Polyaxon provides a tracking API to track experiment and report metrics, artifacts, logs, and results to the Polyaxon dashboard.

You can use the tracking API to create a custom tracking experience with Scikit-learn.

Setup

pip install polyaxon

Initialize your script with Polyaxon

This is an optional step if you need to perform some manual tracking or to track some information before passing the callback.

from polyaxon import tracking

tracking.init(...)

Polyaxon callbacks

Polyaxon provides callbacks to report metrics automatically for classifiers and regressors:

from polyaxon.tracking.contrib.scikit import log_classifier, log_regressor

# Regressor
log_regressor(regressor, X_test, y_test)

# Classier
log_classifier(classifier, X_test, y_test)

Manual logging

If you want to have more control and use Polyaxon to log metrics in your custom Scikit-learn scripts:

from polyaxon import tracking

# Log your metrics
tracking.log_metrics(metric1=value1, metric2=value2, ...)

Example

Example classifier

In this example we will go through the process of logging a classifier information and logging a pickled model.

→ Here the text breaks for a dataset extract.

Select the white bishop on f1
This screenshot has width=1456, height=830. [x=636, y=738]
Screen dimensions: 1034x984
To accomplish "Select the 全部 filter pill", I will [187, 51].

This example can be used with the offline mode POLYAXON_OFFLINE=true and it does not require a Polyaxon API to run locally.

To see how this can be turned to a declarative approach to be submitted to a Polyaxon cluster, please check this example

import pickle
from sklearn.datasets import load_digits
from sklearn.ensemble import GradientBoostingClassifier
from sklearn.model_selection import train_test_split

from polyaxon.tracking.contrib.scikit import log_classifier
from polyaxon import tracking

parameters = {
    'n_estimators': 120,
    'learning_rate': 0.12,
    'min_samples_split': 3,
    'min_samples_leaf': 2,
}
gbc = GradientBoostingClassifier(**parameters)

X, y = load_digits()
X_train, X_test, y_train, y_test = train_test_split(X, y, test_size=0.20, random_state=28743)

# Polyaxon
tracking.init(name="classifier", is_offline=True)
tracking.log_inputs(**parameters)
tracking.log_data_ref(content=X_train, name='x_train', is_input=True)
tracking.log_data_ref(content=y_train, name='y_train', is_input=True)
tracking.log_data_ref(content=X_test, name='x_test', is_input=True)
tracking.log_data_ref(content=y_test, name='y_test', is_input=True)

gbc.fit(X_train, y_train)

# Polyaxon
log_classifier(gbc, X_test, y_test)

# Logging the model as pickle
with tempfile.TemporaryDirectory() as d:
    model_path = os.path.join(d, "model.pkl")
    with open(model_path, "wb") as out:
        pickle.dump(gbc, out)
    tracking.log_model(model_path, name="model", framework="scikit-learn", versioned=False)

# End
tracking.end()

Note: the versioned was removed in version >v1.17 and is the default behavior.

Example regressor

In this example we will go through the process of logging a regressor information and logging a joblib model.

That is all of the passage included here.